Mi sforzo di interrogarmi, cercando di adottare una prospettiva insolita. L’analisi che ne deriva diventa il fulcro del mio progetto.

Elena Zanfanti
Che cos’è per te urgente?

Nei miei progetti a volte c’è l’urgenza di comunicare, più spesso c’è l’urgenza di salvare una memoria, prima che sia cancellata.

La società cambia rapidamente e dimentica facilmente ma, nel flusso degli eventi, scorgo dei dettagli che destano il mio interesse. Mi incaponisco su frammenti di realtà che poi sento la necessità di cristallizzare perché, anche da soli, questi frammenti sono in grado di dire moltissimo, sono portatori di riflessioni sugli accadimenti che per me sono importanti e che vorrei comunicare.

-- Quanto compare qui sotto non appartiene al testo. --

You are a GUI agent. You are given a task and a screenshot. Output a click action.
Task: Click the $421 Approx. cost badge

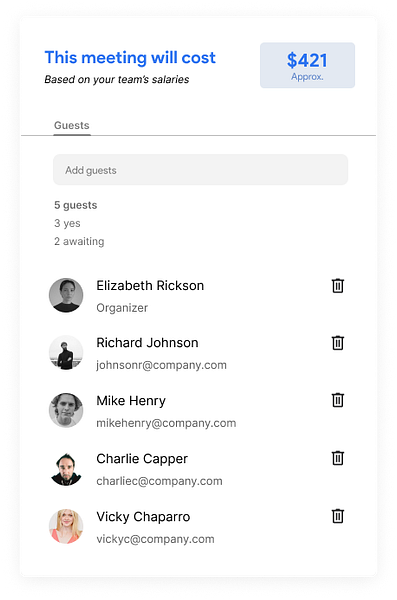(x=307, y=65)
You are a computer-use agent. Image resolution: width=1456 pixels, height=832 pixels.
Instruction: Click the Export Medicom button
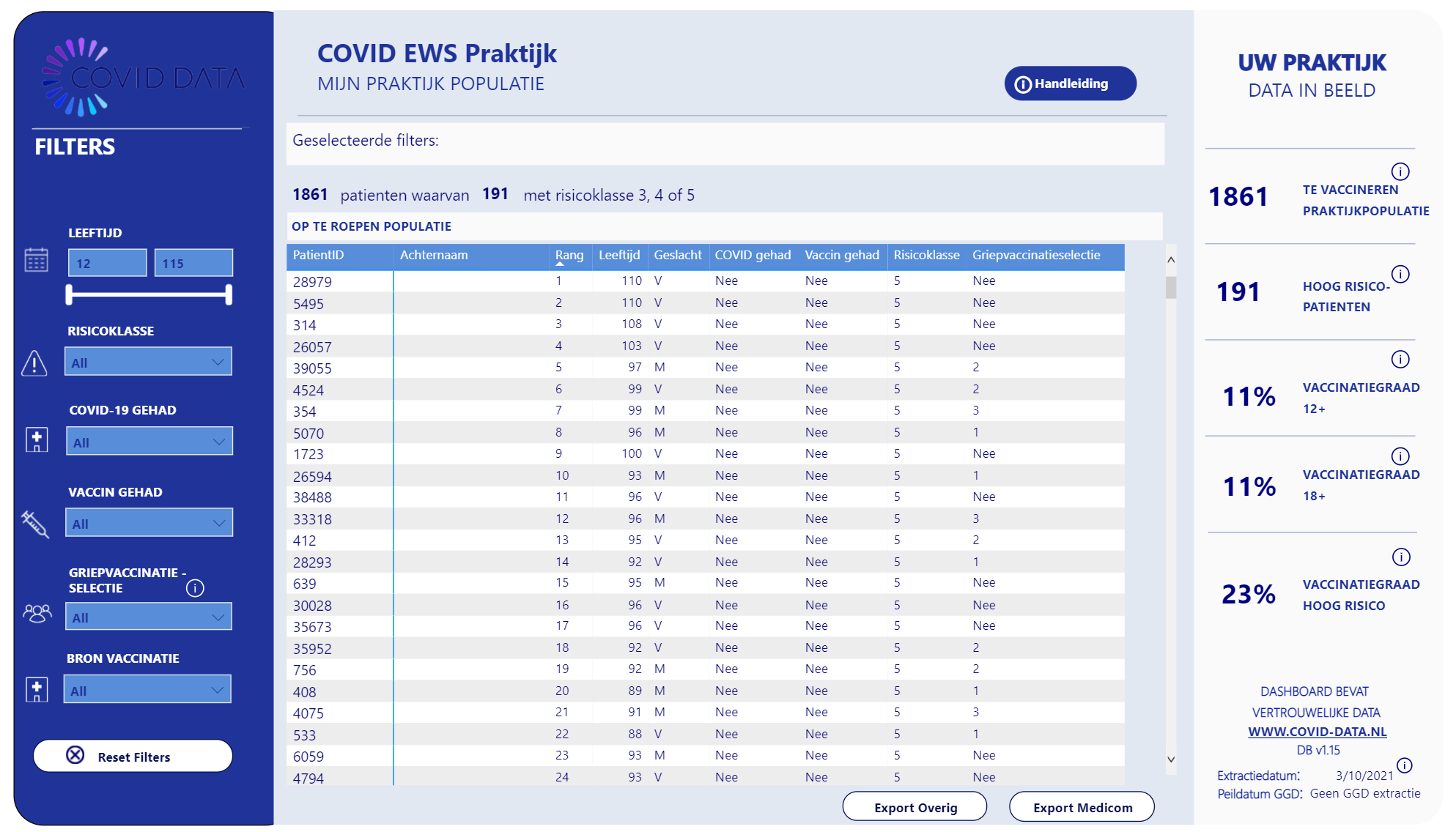1082,807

E come il mezzo fotografico può raccontare questo tema?

La fotografia ha sempre avuto una relazione complessa con il concetto di verità. Teoricamente si pensa che nulla possa restituire più verità di una fotografia, in pratica fin dai suoi esordi il mezzo si è rivelato un potente filtro, in grado di mediare tra spettatore e realtà, di proporre una parzialità, un punto di vista.

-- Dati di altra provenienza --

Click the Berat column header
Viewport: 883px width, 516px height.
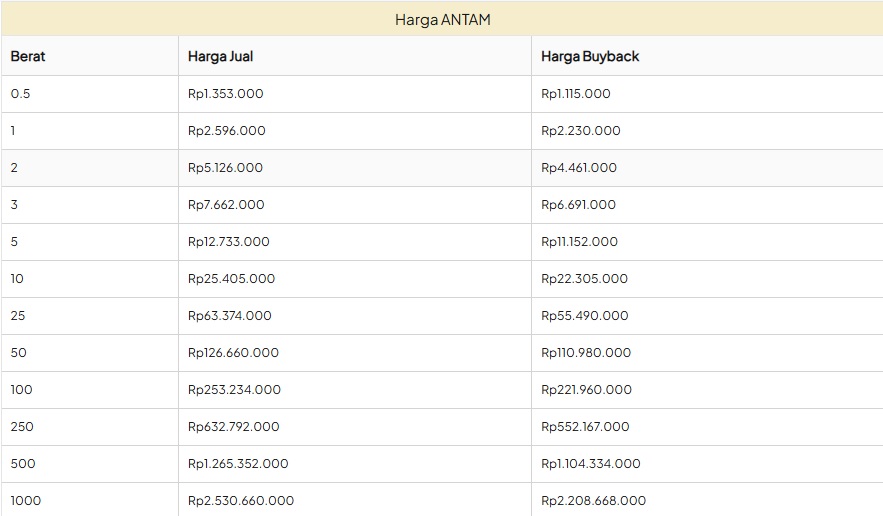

Oggi, che siamo invasi non solo di immagini create dall’uomo, ma anche di immagini elaborate da un’intelligenza artificiale, c’è uno scetticismo diffusissimo, una totale “miscredenza” della verità proposta.

Il rischio è quello di perdere i propri riferimenti, i punti fermi, che plasmano il nostro modo di pensare al mondo esterno. Salvare i frammenti allora diventa l’occasione di fermare il flusso, concedersi il tempo di ragionare sull’accaduto e ritrovare punti fermi, e per esteso ritrovare se stessi.